Today was one case in point. Apparently I was rostered to work 1-9 at Innaloo, so come 1:30, as I'm preparing to leave, Karen calls and asks where I am, as she has to leave at 2. Bummer. I was already meant to work 2-9 at Sunshine covering Marg, who'd quit the week before. And of course, there is no one else to work, especially given the late notice. We can't just close the store for the rest of the day. And there was no way Karen was going to work another 12 hour day and fat chance the girl at Sunshine would do the same ... oh, what to do. I called Charlene, and fortunately, she was able to get hold of one of the other girls to come in to Innaloo from 4-9. So that just left me working 2-4 at Innaloo, and then travel to Sunshine to finish the day from 4-9:15. What a day. And I'll be back all day tomorrow without a cover, and all day Sunday as well. Sigh, I'm too old for this... But hey, at least we get paid to cash up now! A small victory, but a victory nonetheless.

Tuesday, October 10, 2006

Window Washers

How much do you pay a window washer? You know, the kids hanging out on the side of the road at major intersections with squeegees and soap water.

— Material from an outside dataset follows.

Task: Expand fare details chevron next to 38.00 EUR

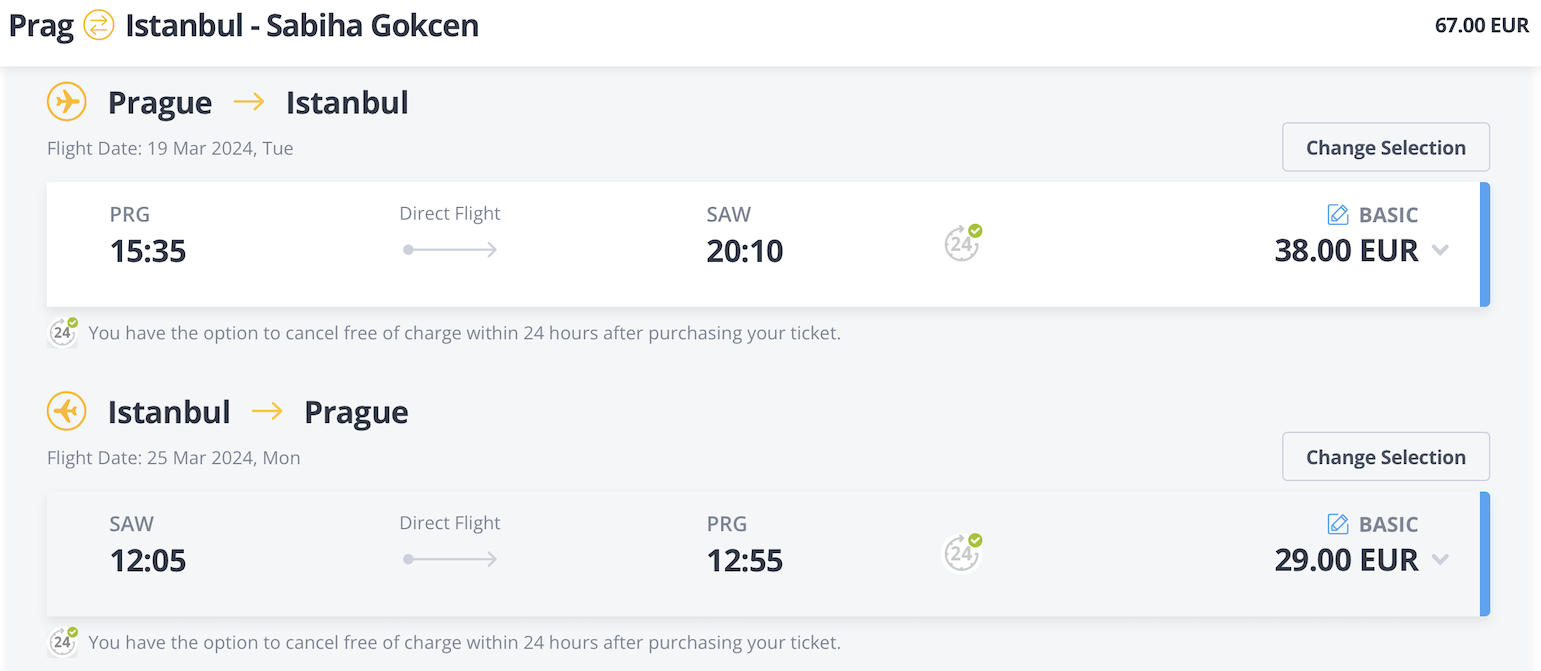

Do you pay more if your windscreen was particularly dirty and bird poo/insect splattered?

Do you pay less if it was unsolicited?

Is it appropriate to turn on your wipers as you see them approach?

I was unwillingly approached by one kid that was apparently so poor that he couldn't even afford a Tshirt, and I saw them hovering on the median strip as I approached the red light. I locked my doors, don't know why, and without even making eye contact or anything the guy just started scrubbing my windscreen! I was angrily muttering 'NOOO! Grrrr' but started to fumble for some change.

I felt bad for being so petty when he did a reasonable job and even scrubbed at some encrusted insect splatter. I'd run out of water in my wiper tank and I'm not exactly fastidious in the maintenance of my car. And after all, they're just trying to make some money by doing some honest, hard work as well, right? And I work and have money, and can appreciate other people's efforts. Just I pay taxes on my wages.

In any case, I gave him 50c and thanked him, and he thanked me too. He returned to the other side of the road. Mine was the only windscreen he cleaned at that red light. It got me thinking, about my own prejudices, passing judgement on people I don't even know, and how much money a window washer could make in an hour if each car paid 50c...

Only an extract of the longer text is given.